Work instructions -
Repeat each of the entries below word for word, leaving out nothing and changing nothing.

— Start —

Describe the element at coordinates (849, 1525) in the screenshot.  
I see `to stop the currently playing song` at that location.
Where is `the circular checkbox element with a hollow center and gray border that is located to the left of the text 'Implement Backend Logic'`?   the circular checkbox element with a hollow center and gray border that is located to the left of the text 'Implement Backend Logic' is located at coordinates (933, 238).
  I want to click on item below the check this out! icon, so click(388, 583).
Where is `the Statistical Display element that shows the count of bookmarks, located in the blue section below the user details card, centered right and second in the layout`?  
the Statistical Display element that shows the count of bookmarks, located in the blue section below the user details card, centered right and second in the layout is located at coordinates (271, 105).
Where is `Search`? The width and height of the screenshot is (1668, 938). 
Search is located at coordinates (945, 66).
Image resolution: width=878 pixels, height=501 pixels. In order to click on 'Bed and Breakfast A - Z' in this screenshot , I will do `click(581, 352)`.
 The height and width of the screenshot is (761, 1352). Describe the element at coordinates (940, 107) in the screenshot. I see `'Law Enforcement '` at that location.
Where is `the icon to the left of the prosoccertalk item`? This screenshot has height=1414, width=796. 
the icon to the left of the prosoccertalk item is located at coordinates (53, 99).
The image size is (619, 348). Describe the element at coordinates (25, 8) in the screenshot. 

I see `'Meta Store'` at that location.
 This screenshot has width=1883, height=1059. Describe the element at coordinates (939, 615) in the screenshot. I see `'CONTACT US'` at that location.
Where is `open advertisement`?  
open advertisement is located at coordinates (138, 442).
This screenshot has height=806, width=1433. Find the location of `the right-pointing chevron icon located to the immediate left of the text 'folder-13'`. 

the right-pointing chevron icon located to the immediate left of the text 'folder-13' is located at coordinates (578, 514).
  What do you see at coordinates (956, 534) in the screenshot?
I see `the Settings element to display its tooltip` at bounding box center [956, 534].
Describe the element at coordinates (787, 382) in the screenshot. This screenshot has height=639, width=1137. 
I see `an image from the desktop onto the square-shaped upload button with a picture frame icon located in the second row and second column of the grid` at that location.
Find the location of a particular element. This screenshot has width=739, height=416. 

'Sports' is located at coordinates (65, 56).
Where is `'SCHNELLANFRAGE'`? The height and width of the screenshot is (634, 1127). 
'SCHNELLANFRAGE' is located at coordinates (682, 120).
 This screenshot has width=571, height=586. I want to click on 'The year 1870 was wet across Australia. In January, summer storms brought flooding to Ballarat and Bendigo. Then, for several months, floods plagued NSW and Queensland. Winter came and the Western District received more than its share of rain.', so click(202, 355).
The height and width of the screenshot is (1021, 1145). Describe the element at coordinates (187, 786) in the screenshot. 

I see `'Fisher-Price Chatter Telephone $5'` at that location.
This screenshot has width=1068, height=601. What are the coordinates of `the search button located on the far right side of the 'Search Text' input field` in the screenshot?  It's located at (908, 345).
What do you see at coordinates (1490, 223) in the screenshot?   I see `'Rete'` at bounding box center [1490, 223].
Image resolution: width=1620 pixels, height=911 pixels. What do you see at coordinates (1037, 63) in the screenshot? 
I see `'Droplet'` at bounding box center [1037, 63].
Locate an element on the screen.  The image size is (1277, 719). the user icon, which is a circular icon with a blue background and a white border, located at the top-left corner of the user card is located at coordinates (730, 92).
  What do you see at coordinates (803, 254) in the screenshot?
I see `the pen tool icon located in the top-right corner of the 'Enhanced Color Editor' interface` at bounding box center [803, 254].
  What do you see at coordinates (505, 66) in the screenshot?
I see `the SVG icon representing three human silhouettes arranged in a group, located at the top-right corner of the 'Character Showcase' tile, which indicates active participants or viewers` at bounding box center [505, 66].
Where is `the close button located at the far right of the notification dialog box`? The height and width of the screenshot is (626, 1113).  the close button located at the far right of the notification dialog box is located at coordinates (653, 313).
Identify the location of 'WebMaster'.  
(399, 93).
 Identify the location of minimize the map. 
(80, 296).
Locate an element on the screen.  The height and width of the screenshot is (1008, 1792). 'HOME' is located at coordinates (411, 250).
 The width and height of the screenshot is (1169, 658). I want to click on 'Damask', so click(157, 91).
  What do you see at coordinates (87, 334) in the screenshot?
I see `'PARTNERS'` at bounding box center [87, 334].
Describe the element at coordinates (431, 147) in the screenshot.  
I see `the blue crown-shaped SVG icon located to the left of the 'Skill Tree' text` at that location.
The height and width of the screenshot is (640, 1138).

— End —

Answer in full -
Describe the element at coordinates (849, 1525) in the screenshot.  
I see `to stop the currently playing song` at that location.
Where is `the circular checkbox element with a hollow center and gray border that is located to the left of the text 'Implement Backend Logic'`?   the circular checkbox element with a hollow center and gray border that is located to the left of the text 'Implement Backend Logic' is located at coordinates (933, 238).
  I want to click on item below the check this out! icon, so click(388, 583).
Where is `the Statistical Display element that shows the count of bookmarks, located in the blue section below the user details card, centered right and second in the layout`?  
the Statistical Display element that shows the count of bookmarks, located in the blue section below the user details card, centered right and second in the layout is located at coordinates (271, 105).
Where is `Search`? The width and height of the screenshot is (1668, 938). 
Search is located at coordinates (945, 66).
Image resolution: width=878 pixels, height=501 pixels. In order to click on 'Bed and Breakfast A - Z' in this screenshot , I will do `click(581, 352)`.
 The height and width of the screenshot is (761, 1352). Describe the element at coordinates (940, 107) in the screenshot. I see `'Law Enforcement '` at that location.
Where is `the icon to the left of the prosoccertalk item`? This screenshot has height=1414, width=796. 
the icon to the left of the prosoccertalk item is located at coordinates (53, 99).
The image size is (619, 348). Describe the element at coordinates (25, 8) in the screenshot. 

I see `'Meta Store'` at that location.
 This screenshot has width=1883, height=1059. Describe the element at coordinates (939, 615) in the screenshot. I see `'CONTACT US'` at that location.
Where is `open advertisement`?  
open advertisement is located at coordinates (138, 442).
This screenshot has height=806, width=1433. Find the location of `the right-pointing chevron icon located to the immediate left of the text 'folder-13'`. 

the right-pointing chevron icon located to the immediate left of the text 'folder-13' is located at coordinates (578, 514).
  What do you see at coordinates (956, 534) in the screenshot?
I see `the Settings element to display its tooltip` at bounding box center [956, 534].
Describe the element at coordinates (787, 382) in the screenshot. This screenshot has height=639, width=1137. 
I see `an image from the desktop onto the square-shaped upload button with a picture frame icon located in the second row and second column of the grid` at that location.
Find the location of a particular element. This screenshot has width=739, height=416. 

'Sports' is located at coordinates (65, 56).
Where is `'SCHNELLANFRAGE'`? The height and width of the screenshot is (634, 1127). 
'SCHNELLANFRAGE' is located at coordinates (682, 120).
 This screenshot has width=571, height=586. I want to click on 'The year 1870 was wet across Australia. In January, summer storms brought flooding to Ballarat and Bendigo. Then, for several months, floods plagued NSW and Queensland. Winter came and the Western District received more than its share of rain.', so click(202, 355).
The height and width of the screenshot is (1021, 1145). Describe the element at coordinates (187, 786) in the screenshot. 

I see `'Fisher-Price Chatter Telephone $5'` at that location.
This screenshot has width=1068, height=601. What are the coordinates of `the search button located on the far right side of the 'Search Text' input field` in the screenshot?  It's located at (908, 345).
What do you see at coordinates (1490, 223) in the screenshot?   I see `'Rete'` at bounding box center [1490, 223].
Image resolution: width=1620 pixels, height=911 pixels. What do you see at coordinates (1037, 63) in the screenshot? 
I see `'Droplet'` at bounding box center [1037, 63].
Locate an element on the screen.  The image size is (1277, 719). the user icon, which is a circular icon with a blue background and a white border, located at the top-left corner of the user card is located at coordinates (730, 92).
  What do you see at coordinates (803, 254) in the screenshot?
I see `the pen tool icon located in the top-right corner of the 'Enhanced Color Editor' interface` at bounding box center [803, 254].
  What do you see at coordinates (505, 66) in the screenshot?
I see `the SVG icon representing three human silhouettes arranged in a group, located at the top-right corner of the 'Character Showcase' tile, which indicates active participants or viewers` at bounding box center [505, 66].
Where is `the close button located at the far right of the notification dialog box`? The height and width of the screenshot is (626, 1113).  the close button located at the far right of the notification dialog box is located at coordinates (653, 313).
Identify the location of 'WebMaster'.  
(399, 93).
 Identify the location of minimize the map. 
(80, 296).
Locate an element on the screen.  The height and width of the screenshot is (1008, 1792). 'HOME' is located at coordinates (411, 250).
 The width and height of the screenshot is (1169, 658). I want to click on 'Damask', so click(157, 91).
  What do you see at coordinates (87, 334) in the screenshot?
I see `'PARTNERS'` at bounding box center [87, 334].
Describe the element at coordinates (431, 147) in the screenshot.  
I see `the blue crown-shaped SVG icon located to the left of the 'Skill Tree' text` at that location.
The height and width of the screenshot is (640, 1138).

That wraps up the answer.